### TASKS AND EXERCISES:
1. List every language given for Micronesians in Hawaii in the page below.
2. Answer these questions from the page below on Micronesians in Hawaii:
(a) In what year did the United States establish the Compact of Free Association?
(b) About how many Micronesians live in Hawaii?
(c) Which former ambassador expressed concern about the racism Micronesians face in Hawaii?

### PASSAGE PROVIDED:
┄┄┄┄┄┄┄┄┄┄┄┄┄┄┄┄┄┄┄┄

Micronesians in Hawaii

Total population
- 15,000 (1%)

Languages
- English, Pidgin, Chuukese, Palauan, Marshallese, Yapese, Ulithian

Religion
- Christianity

Related ethnic groups
- Austronesians

= Micronesians in Hawaii =

Micronesians in Hawaii are Hawaii residents whose ancestry comes from Micronesia, a subregion of Oceania. There are an estimated 15,000 Micronesians in Hawaii, comprising 1% of the total population.

== History ==
In 1986, the United States established the Compact of Free Association with three countries in Micronesia: the Federated States of Micronesia, Palau and the Marshall Islands. As a result of COFA provisions, people from these three countries were allowed to live and work permanently in the United States. Due to Micronesia's poorer healthcare quality, many Micronesians migrated to America to receive greater medical benefits. Hawaii received a large portion of these migrants, causing the formation of a large Micronesian community in Hawaii.

== Discrimination ==
In Hawaii, Micronesians are one of the most discriminated groups, largely due to stereotypes about their lower economic status and heavier reliance on welfare. Charles Rudolph Paul, the former Marshallese ambassador to the United States, expressed concern about the levels of racism Micronesians face in Hawaii.

┄┄┄┄┄┄┄┄┄┄┄┄┄┄┄┄┄┄┄┄

### STORED DATA:
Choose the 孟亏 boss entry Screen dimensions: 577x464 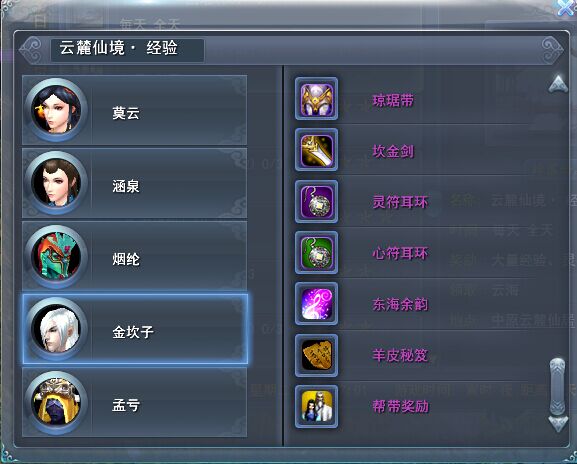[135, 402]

┄┄┄┄┄┄┄┄┄┄┄┄┄┄┄┄┄┄┄┄

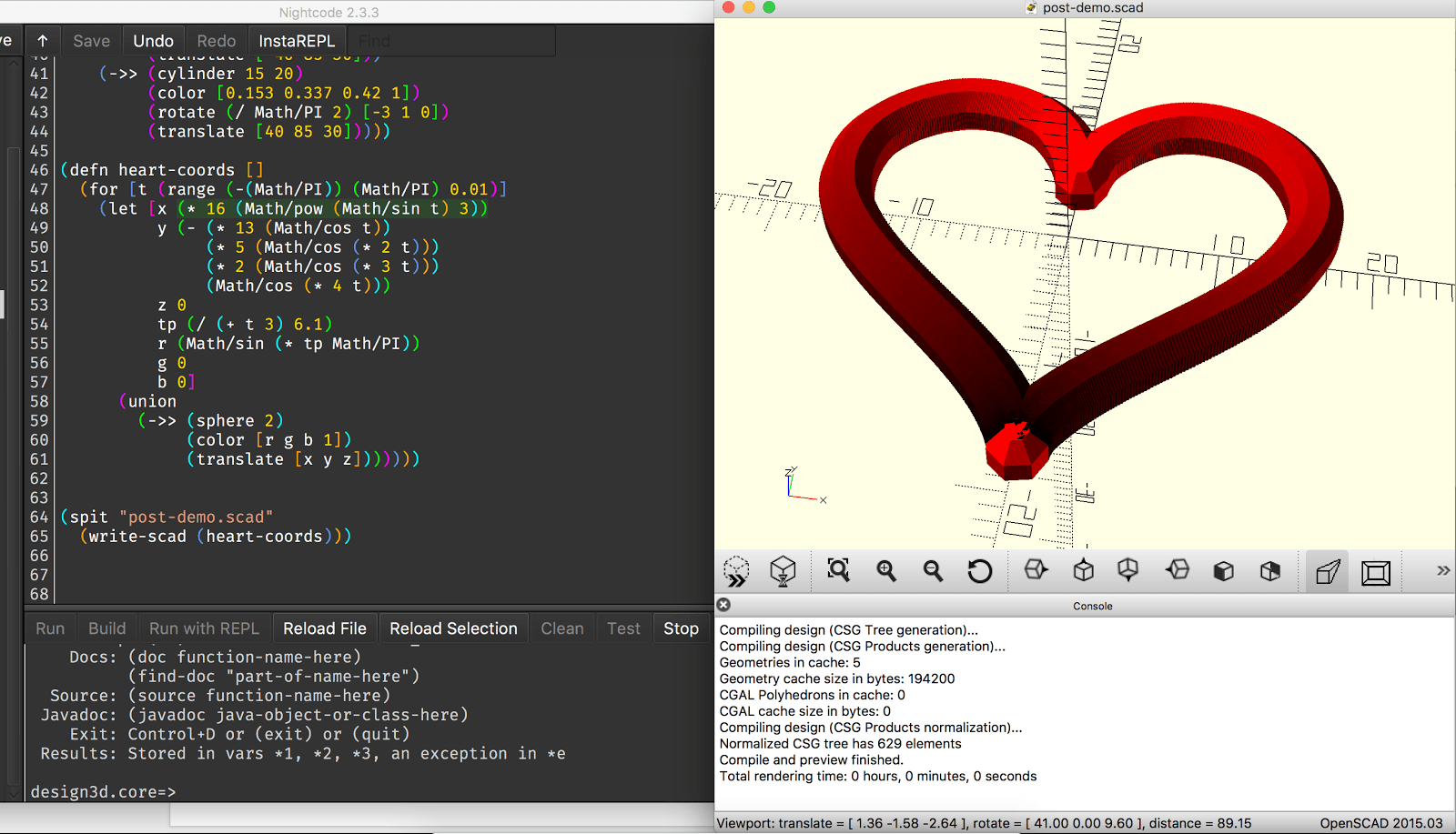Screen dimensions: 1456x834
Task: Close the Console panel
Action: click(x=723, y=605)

┄┄┄┄┄┄┄┄┄┄┄┄┄┄┄┄┄┄┄┄

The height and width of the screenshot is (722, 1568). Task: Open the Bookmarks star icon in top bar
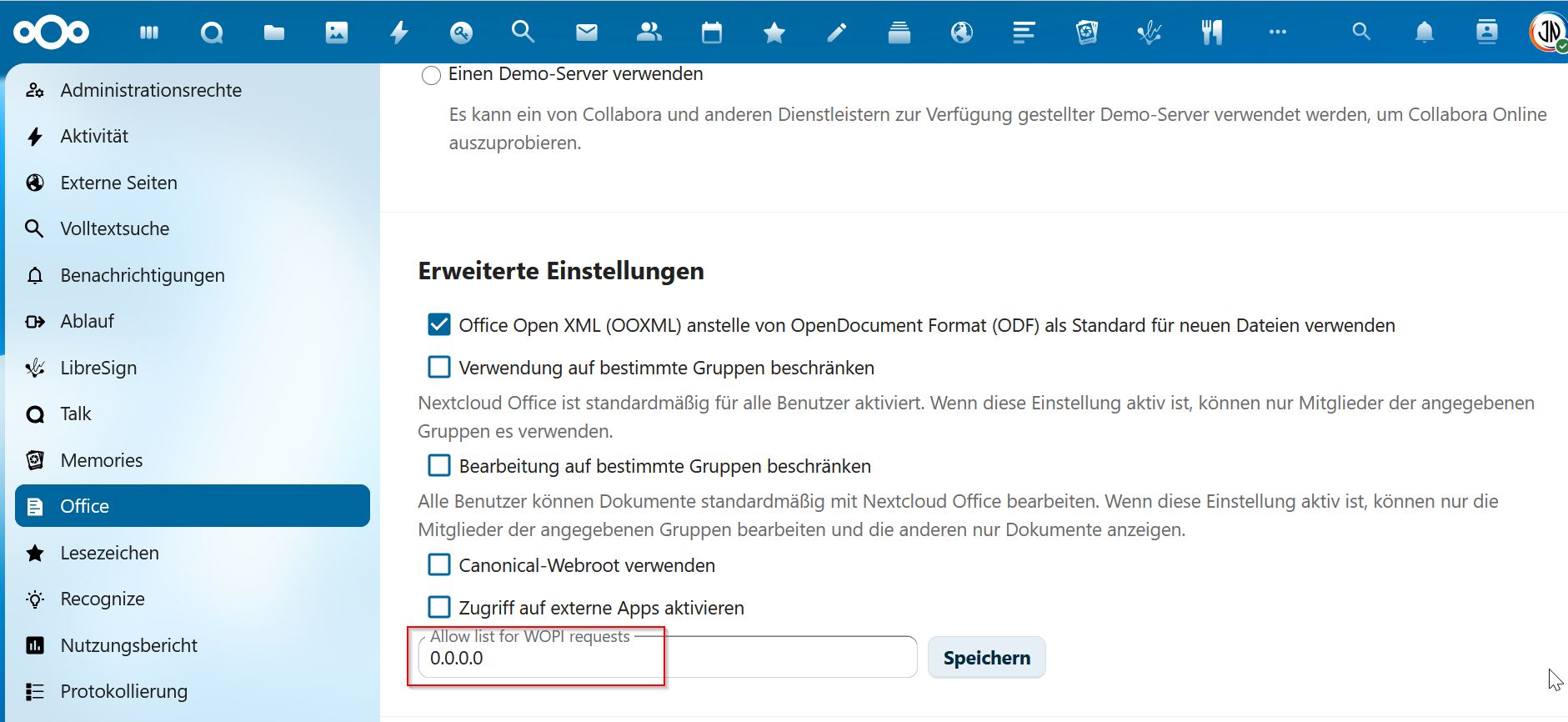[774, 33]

┄┄┄┄┄┄┄┄┄┄┄┄┄┄┄┄┄┄┄┄

### RESULTS FOR EACH TASK:
1. English, Pidgin, Chuukese, Palauan, Marshallese, Yapese, Ulithian

2.
(a) 1986
(b) An estimated 15,000
(c) Charles Rudolph Paul, the former Marshallese ambassador to the United States